A principal decorrência da Conferência de Estocolmo foi servir de precursora para os debates políticos acerca das preocupações com o meio ambiente, bem como firmar a responsabilidade dos Estados pelas atividades desenvolvidas em seu território, para que estas não afetassem os territórios vizinhos.

Outra Conferência relevante ocorreu no Rio de Janeiro no ano de 1992, sendo denominada de Conferência das Nações Unidas sobre o Meio Ambiente e Desenvolvimento, que contou com a participação de 178 países, da qual resultou a Agenda 21, formada por 27 princípios que buscam a cooperação internacional para a proteção ambiental, através da criação por parte de cada Estado de normas ambientais, assim como pela tomada de consciência dos governos de que é necessária a criação de instituições para a proteção ambiental, bem como de construção de parcerias com a sociedade civil, o que já acontece em vários países através das ONGs (Organizações Não- Governamentais). Apesar de a Agenda 21 não ter a força jurídica de um tratado ou convenção, regidos pelo Direito Internacional, ela foi um compromisso político assumido pelos países no sentido da adoção de mecanismos de fomento ao desenvolvimento sustentável, ou seja, do uso racional e moderado dos recursos naturais junto às atividades industriais.

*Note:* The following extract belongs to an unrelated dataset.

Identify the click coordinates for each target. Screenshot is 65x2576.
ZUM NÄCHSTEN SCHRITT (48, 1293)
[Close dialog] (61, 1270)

Após essas conferências aconteceram outras, sendo importante destacar a realizada no Japão no ano de 1997, na cidade de Kyoto, cujo desdobramento foi o Protocolo de Kyoto, que estabelecia a redução das emissões de gases tóxicos que provocam o efeito estufa. Em cada uma das

conferências sobre o meio ambiente os países que delas participam reafirmam o compromisso político de preservarem o meio ambiente, o que necessita da implementação administrativa por parte de cada Estado, e que acontece no Brasil desde o ano de 1981, ocasião em que foi promulgado o Plano Nacional de Meio Ambiente (PNMA).

Com a promulgação da Constituição Federal de 1988, novamente veio à tona a questão ambiental, com uma proteção mais expressiva, uma vez que o meio ambiente foi previsto nos capítulos referentes aos direitos fundamentais e da ordem econômica, sendo certo que, por ter sido consagrado como direito fundamental, sua amplitude acaba ultrapassando a de outros direitos, o que será tratado com maior vagar no próximo capítulo. Uma das formas de a proteção ambiental se efetivar é através do licenciamento ambiental, necessário para a implementação de atividades potencial ou efetivamente poluidoras, que exigem atualmente a chancela do Estado através das licenças ambientais, o que também será analisado de forma adequada no capítulo 3.